Ideally, industrial development would proceed in tandem with the proper control and disposal of the resulting toxic effluents. But things seldom work out that way. The experience of Japan, Asia's oldest and most advanced industrial nation, is instructive. By the 1970s, pell-mell industrial development had made the country a byword for industrial pollution. In one dramatic incident, over 1,000 people died and more were crippled from eating fish caught in a bay near a chemical plant that simply discharged mercury into nearby waters. Bureaucrats, politicians and businessmen were finally prodded into a major cleanup that Japan can take pride in, but lawsuits from victims of "Minamata disease" dragged on for decades.

The means to dispose properly of toxic and radioactive wastes are not beyond the technology of the producing countries. What is needed is the will to put regulations and enforcement machinery in place -- which is so often lacking. A recent U.N. report put it this way: "Most countries in [East Asia] do not have specific programs for control of toxic chemicals and hazardous wastes. Where legislation exists, institutions are not sufficiently developed to control the manufacture, registration, labeling, packaging, marketing, transportation and disposal of toxic chemicals and hazardous wastes."

Dangerous discharges can be divided into two categories, radioactive and non-radioactive. The latter include chromium residues, phosphorous, cyanide and other catalysts from chemical plants, as well as slurry, metallic slag from smelting and lead in batteries. They are produced in mining operations, chemical plants, textile dyeing, tanneries and even painters' workshops and printing presses.

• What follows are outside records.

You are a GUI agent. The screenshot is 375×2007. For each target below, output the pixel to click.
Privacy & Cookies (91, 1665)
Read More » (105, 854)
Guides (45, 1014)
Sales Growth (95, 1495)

They must be disposed of in such a way that they do not mix with other wastes, such as sewage, or trickle down into water tables or be eaten by fish or animals. That is to avoid the possibility of their eventual consumption by humans. Generally, such materials must be placed in a carefully selected landfill, often after some processing in the form of solidification, compaction or even incineration. Disposed of in much the same fashion are "low-level" radioactive wastes, either the by-products of nuclear-power generation or other industrial uses such as nuclear medicine or research reactors.

"High-level" radioactive wastes, usually spent fuel from nuclear-power plants, are a different matter. They are a special problem because they are both intensively radioactive and contain some elements, such as plutonium and uranium, that remain so for centuries. For the moment, most high-level waste in Asia is simply stored "temporarily" in spent-fuel pools near the generating reactor, which keep the rods from overheating and provide a barrier to radiation. The generally accepted long-term solution is "vitrification": turning the waste into a water-resistant, glass-like substance and then burying it either in underground caverns or in concrete igloos on the surface.

The technical problems may be easier to surmount than political opposition. As the recent protests in Germany and South Korea make clear, the disposal of hazardous waste arouses powerful passions. The point was further underscored last week when an explosion at a reprocessing plant near Tokyo sparked alarm about radioactive leakage. In perhaps no other issue is the "NIMBY" (not in my backyard) factor so much at work. Too often, the easy way out is to persuade some impecunious country, powerless minority group or tiny South Pacific island nation to take on the burden for a handsome price.

While most industrialized countries should take care of their own toxic wastes, there is scope for regional cooperation. Certainly, few nations in Southeast Asia will ever have a nuclear-power establishment large enough to justify building their own reprocessing plants. Though a nightmare to some environmental and community leaders, the idea of siting such a reprocessing center in the large, empty spaces of technologically advanced Australia to also service Southeast Asia, is perhaps not so far-fetched. Hazardous wastes are an unfortunate but unavoidable by-product of industrial development, but that's no excuse not to have workable plans to deal with it.